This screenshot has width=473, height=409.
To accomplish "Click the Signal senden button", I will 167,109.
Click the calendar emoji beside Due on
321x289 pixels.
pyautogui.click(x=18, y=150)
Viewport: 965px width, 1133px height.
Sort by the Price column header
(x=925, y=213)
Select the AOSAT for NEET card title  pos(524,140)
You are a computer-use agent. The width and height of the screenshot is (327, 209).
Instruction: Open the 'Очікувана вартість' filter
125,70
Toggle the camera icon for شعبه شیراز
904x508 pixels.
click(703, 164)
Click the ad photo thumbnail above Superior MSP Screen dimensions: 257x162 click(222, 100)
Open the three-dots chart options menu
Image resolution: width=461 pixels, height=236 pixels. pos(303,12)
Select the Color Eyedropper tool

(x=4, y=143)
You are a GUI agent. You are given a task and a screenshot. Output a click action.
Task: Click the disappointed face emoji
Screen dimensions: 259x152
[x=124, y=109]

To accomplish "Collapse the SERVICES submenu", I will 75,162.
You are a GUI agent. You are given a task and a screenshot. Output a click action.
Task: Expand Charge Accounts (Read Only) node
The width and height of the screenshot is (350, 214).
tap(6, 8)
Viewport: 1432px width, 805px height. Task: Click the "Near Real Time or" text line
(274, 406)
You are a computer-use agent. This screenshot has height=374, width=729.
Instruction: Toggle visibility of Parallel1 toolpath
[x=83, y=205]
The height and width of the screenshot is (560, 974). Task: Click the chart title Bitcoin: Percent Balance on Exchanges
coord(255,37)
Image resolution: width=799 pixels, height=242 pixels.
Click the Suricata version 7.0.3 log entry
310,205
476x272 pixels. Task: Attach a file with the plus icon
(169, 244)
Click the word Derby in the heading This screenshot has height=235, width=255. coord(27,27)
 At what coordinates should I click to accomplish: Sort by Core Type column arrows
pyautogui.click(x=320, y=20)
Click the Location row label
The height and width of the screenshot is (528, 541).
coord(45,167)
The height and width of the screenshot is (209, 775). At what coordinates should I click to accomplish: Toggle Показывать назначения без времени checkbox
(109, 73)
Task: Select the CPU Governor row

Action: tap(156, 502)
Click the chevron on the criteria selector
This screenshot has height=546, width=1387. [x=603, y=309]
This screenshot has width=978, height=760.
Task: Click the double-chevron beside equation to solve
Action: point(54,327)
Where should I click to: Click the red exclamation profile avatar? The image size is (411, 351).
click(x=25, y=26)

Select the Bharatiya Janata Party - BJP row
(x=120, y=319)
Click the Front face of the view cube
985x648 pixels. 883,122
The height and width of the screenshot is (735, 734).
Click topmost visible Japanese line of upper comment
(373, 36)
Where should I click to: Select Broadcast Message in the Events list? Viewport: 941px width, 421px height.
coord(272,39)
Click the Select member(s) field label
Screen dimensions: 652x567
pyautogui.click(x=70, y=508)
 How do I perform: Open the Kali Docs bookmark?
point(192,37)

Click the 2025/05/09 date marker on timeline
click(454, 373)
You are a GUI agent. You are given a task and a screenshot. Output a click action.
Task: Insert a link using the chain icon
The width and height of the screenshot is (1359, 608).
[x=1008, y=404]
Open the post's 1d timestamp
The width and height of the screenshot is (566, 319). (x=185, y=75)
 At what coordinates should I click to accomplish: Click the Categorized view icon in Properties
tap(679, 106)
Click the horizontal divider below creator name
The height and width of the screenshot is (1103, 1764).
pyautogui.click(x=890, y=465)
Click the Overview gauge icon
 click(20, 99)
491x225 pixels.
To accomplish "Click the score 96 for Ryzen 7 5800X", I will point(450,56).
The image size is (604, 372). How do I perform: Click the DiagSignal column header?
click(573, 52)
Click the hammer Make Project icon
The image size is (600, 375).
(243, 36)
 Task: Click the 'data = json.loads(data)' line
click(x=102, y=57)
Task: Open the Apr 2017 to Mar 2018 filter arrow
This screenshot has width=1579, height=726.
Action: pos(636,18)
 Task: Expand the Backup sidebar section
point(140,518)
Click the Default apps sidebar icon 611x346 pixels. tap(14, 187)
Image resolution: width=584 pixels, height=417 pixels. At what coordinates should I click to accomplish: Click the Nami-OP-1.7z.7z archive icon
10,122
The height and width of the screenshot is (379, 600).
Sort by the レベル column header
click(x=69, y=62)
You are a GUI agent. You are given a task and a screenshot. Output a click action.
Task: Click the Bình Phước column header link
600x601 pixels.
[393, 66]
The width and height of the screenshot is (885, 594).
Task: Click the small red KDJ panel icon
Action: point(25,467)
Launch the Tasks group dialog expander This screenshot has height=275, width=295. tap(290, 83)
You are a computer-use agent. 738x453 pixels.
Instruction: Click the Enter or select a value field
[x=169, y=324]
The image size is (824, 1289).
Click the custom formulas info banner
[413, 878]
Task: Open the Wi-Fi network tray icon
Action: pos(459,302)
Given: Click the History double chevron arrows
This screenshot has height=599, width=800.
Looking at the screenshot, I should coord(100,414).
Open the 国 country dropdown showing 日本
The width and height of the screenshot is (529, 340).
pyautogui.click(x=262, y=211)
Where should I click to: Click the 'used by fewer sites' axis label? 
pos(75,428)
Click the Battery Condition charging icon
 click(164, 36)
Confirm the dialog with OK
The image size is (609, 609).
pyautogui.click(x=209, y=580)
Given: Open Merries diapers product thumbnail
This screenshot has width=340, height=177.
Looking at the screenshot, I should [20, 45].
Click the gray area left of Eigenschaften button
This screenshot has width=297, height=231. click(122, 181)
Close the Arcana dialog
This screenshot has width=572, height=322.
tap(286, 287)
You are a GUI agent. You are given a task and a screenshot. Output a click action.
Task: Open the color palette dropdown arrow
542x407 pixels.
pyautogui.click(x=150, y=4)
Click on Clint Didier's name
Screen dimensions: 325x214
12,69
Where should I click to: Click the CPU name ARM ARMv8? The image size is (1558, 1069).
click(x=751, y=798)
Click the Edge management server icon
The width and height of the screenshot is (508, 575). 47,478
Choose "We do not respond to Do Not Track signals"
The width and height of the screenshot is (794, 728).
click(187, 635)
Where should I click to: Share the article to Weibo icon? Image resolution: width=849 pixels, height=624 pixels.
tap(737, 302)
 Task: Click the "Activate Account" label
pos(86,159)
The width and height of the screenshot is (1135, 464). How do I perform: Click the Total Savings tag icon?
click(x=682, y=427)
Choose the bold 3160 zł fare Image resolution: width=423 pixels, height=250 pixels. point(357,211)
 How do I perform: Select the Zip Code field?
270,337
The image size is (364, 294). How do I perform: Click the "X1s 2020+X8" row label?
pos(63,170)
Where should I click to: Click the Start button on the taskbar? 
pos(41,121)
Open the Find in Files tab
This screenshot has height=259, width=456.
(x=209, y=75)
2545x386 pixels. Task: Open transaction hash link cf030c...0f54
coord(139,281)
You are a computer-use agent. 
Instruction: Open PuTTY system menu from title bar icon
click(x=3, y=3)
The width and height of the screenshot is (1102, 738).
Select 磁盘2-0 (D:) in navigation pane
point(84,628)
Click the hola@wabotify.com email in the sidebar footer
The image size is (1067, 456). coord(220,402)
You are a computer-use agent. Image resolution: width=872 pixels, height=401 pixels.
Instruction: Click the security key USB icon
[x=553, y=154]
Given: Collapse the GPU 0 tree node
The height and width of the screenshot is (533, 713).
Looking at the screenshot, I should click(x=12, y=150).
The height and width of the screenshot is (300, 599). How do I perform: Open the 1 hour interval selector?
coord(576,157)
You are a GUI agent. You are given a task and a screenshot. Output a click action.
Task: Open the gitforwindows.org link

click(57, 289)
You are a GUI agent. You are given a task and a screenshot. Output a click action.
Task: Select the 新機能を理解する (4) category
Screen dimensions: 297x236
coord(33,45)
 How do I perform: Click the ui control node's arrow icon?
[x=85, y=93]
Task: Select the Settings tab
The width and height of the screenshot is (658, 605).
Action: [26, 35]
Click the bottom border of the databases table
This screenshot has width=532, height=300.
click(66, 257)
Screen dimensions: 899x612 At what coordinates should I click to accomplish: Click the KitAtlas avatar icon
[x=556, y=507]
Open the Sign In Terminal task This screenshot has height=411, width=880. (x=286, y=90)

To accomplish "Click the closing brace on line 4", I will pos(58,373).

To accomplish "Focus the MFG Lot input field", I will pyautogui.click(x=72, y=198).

Work to be completed
Every line of the listing that holds "Collapse" is to be counted; give only the resulting number.

Task result
2